> TO-DO LIST
1. List every word or phrase that appears inside parentheses in the text on the falling ladder, in the order it occurs.
2. Pick up the text on the falling ladder after its final sentence and continue it.

> QUOTED TEXT
— start —

You are correct that, in the absence of friction on the ground, the ladder will slide on the ground in addition to falling. Since there would be no external horizontal forces acting upon the ladder, the center of mass (COM) can only have vertical motion. For the motion to be strictly vertical, the foot of the ladder has to slide. See Fig 1 below.

But we also know that if friction is present it will oppose the relative motion between the foot of the ladder and the ground. Friction will either prevent relative motion between the surfaces (static friction), or act in opposition to the sliding motion (kinetic friction). If the maximum possible static friction force is not exceeded, horizontal motion (sliding) will be prevented and the motion of the COM will follow a circular path, as shown in Fig 2 below.

I understand that friction on the ladder is the horizontal component of the reaction force to that exerted by the ladder in the ground, but there is only a vertical gravitational force on the ladder pushing it vertically into the ground, so shouldn’t the reaction force be vertically upward only?

— end —

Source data
— start —

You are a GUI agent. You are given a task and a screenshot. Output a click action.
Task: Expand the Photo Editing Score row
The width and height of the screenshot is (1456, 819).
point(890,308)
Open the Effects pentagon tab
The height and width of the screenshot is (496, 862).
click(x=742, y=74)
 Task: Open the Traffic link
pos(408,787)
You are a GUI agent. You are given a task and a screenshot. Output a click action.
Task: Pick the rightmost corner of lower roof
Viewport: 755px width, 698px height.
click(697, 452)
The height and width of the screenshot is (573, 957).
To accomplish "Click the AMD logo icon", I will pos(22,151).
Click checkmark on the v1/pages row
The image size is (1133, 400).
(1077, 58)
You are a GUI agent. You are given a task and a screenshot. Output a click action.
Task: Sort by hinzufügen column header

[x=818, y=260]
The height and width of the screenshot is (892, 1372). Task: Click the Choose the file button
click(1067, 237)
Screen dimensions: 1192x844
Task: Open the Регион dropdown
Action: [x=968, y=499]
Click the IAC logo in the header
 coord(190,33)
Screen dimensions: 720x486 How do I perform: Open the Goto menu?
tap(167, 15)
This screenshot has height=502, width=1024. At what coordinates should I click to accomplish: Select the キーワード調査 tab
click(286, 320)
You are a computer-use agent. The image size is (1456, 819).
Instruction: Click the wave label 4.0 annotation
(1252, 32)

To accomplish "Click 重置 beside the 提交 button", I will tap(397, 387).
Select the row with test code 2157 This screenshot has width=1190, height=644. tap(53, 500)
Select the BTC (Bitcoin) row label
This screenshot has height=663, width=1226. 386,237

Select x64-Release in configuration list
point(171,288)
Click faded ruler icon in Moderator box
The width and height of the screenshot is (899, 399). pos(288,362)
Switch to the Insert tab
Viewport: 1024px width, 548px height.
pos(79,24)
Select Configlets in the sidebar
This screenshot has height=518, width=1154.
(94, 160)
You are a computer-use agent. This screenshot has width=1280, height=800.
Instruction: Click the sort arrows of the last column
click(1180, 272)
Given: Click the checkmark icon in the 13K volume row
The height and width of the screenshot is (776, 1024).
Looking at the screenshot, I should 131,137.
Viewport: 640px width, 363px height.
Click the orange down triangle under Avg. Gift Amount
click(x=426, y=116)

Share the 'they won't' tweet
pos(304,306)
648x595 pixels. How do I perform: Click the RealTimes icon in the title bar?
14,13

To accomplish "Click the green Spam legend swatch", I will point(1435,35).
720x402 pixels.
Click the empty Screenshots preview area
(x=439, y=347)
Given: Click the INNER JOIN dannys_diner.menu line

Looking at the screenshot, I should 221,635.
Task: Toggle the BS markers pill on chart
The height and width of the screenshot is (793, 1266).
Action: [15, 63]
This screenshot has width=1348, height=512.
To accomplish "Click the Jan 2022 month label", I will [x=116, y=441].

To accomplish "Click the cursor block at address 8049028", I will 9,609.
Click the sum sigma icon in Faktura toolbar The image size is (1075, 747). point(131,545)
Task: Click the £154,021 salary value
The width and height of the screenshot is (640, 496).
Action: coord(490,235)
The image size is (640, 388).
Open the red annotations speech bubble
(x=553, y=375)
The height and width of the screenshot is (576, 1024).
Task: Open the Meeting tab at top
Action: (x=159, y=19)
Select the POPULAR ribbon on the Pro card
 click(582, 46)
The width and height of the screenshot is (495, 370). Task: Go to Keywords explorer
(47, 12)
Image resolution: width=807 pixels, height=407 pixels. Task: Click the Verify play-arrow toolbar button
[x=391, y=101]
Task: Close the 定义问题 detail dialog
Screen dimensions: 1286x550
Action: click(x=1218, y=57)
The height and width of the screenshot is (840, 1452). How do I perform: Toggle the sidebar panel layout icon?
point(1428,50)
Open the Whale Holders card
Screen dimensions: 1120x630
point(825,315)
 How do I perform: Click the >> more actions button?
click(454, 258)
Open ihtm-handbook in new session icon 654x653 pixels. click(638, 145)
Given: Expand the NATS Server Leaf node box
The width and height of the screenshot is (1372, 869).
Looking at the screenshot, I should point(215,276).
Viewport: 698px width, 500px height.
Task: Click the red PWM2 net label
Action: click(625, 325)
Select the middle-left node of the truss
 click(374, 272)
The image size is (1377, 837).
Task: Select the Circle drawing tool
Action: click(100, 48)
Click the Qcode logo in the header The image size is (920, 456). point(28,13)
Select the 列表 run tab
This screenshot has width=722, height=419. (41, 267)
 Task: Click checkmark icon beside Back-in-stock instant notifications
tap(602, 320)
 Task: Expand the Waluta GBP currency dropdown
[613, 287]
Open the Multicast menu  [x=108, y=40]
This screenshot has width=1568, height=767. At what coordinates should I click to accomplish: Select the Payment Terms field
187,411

— end —

> REPLIES
1.
COM
static friction
kinetic friction
sliding

2.
Although the gravitational force acts vertically on the COM, the gravitational force can be resolved into components acting parallel and perpendicular to the ladder at the COM. See Fig 3 below. The component that acts parallel to and down the ladder can be resolved into normal and horizontal (friction) reaction forces.

By the way I came across the following answer by @ja72 to a similar question: Motion of the center of mass of a falling rod. Note the graphic provided by ja72.

Hope this helps.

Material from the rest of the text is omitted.